Rep. Liz Cheney, R-Wyoming, holds the third-highest position in the House GOP leadership. She was one of 10 Republican lawmakers who voted to impeach President Donald Trump after the U.S. Capitol riot in January. The Wyoming Republican Party voted to censure Cheney shortly after that vote. Cheney replied: “My vote to impeach was compelled by the oath I swore to the Constitution. Wyoming citizens know that this oath does not bend or yield to politics or partisanship.” Cheney continues to demonstrate courage.

Another Republican, Georgia Secretary of State Brad Raffensperger has shown tremendous fortitude in maintaining the integrity of his office.
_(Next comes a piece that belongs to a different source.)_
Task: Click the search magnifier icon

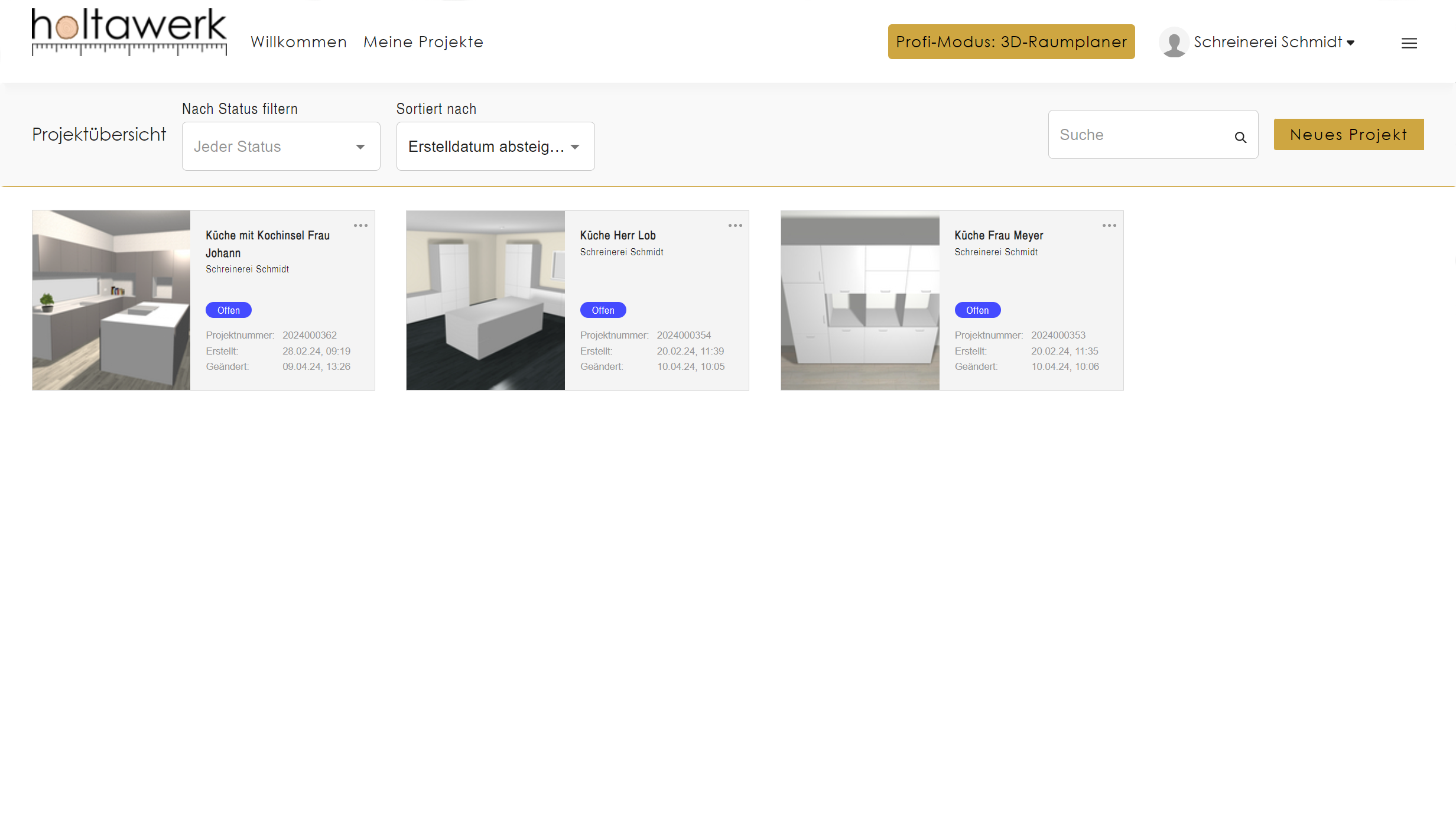Action: tap(1240, 137)
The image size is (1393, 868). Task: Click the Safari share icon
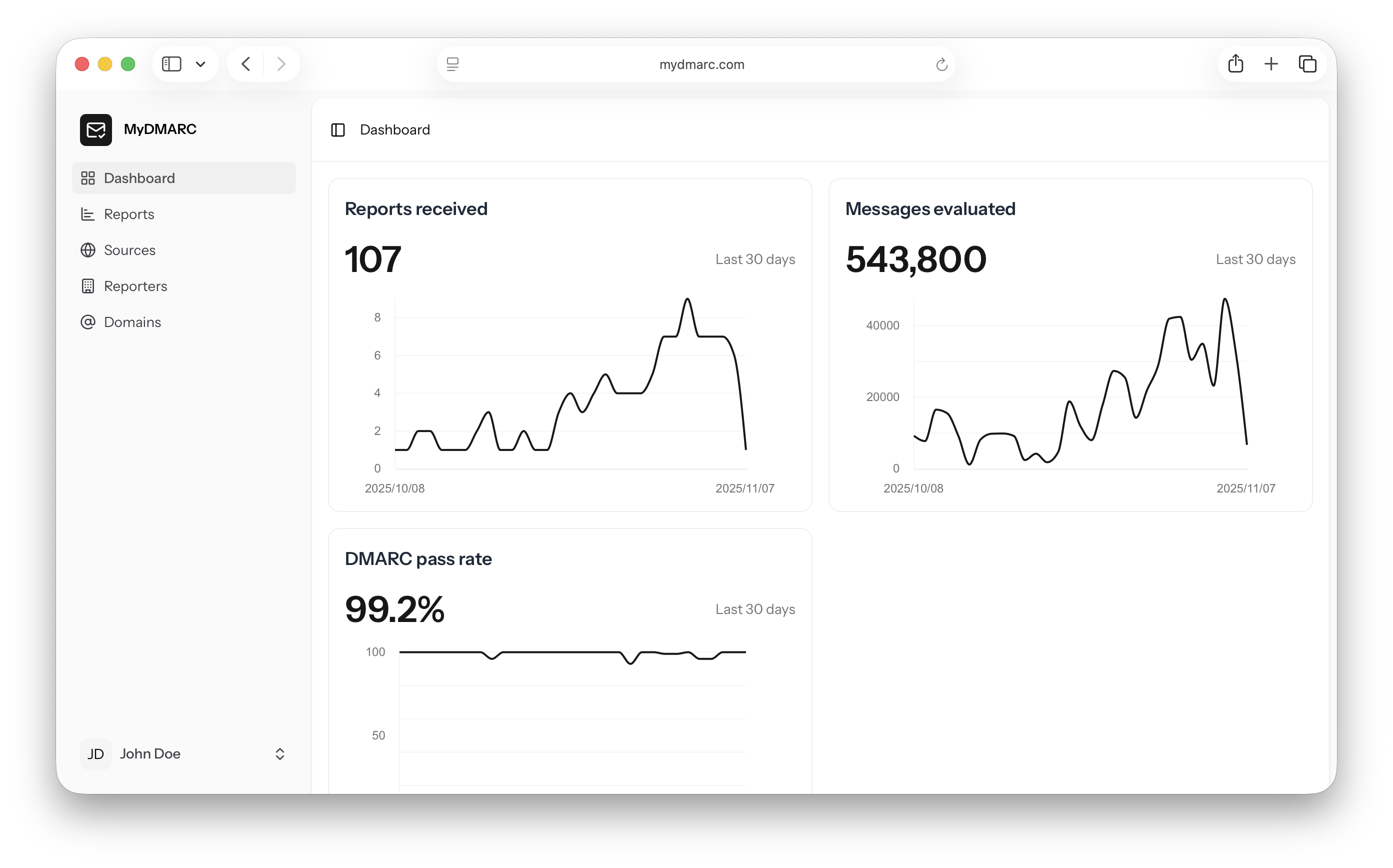tap(1235, 64)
Raffensperger repeatedly resisted pressure to overturn his state's 2020 election results, including direct pressure from Trump. Raffensperger's deeds uphold integrity.

Rep. Jamie Raskin, D-Maryland, led the second impeachment prosecution of Trump. Raskin’s son, Tommy, died just a few weeks earlier on Dec. 31 by suicide. Tommy was buried on Jan. 5. Raskin’s daughter and son-in-law accompanied him to the Capitol the next day, Jan. 6, when rioters attacked the Capitol. Raskin stated afterward: “This cannot be the future of America. We cannot have presidents inciting and mobilizing mob violence against our government and our institutions because they refused to accept the will of the people under the Constitution of the United States.” Raskin exhibited grace during a time of unbearable grief.

Democratic Sen. Joe Manchin III represents the voters of deep red West Virginia. Trump carried West Virginia by nearly 39 points in 2020. Some have even called Manchin the most powerful man in Washington for his ability to swing any vote of his choosing in a Senate split down the middle. Manchin stated that Jan. 6 was a warning for him “of the divisions tearing America apart and the dangers wrought by politicians who abuse their power.” Manchin has been a balancing force and the voice of bipartisanship. He recently announced that he is backing the reelection bid of Sen. Lisa Murkowski, R-Alaska. Manchin puts principle over partisanship.

Jan. 6 can also be remembered for something other than the attack on our Capitol. Theodore Roosevelt died on Jan. 6, 1919.

Americans would be prudent to follow the words of the 26th president. The words are there to remind us how to be good citizens and to encourage leaders who lead through their character.

Editorial Board member Lynn Schmidt is the Missouri state leader for Stand Up Republic and is a registered nurse. She lives in St. Charles.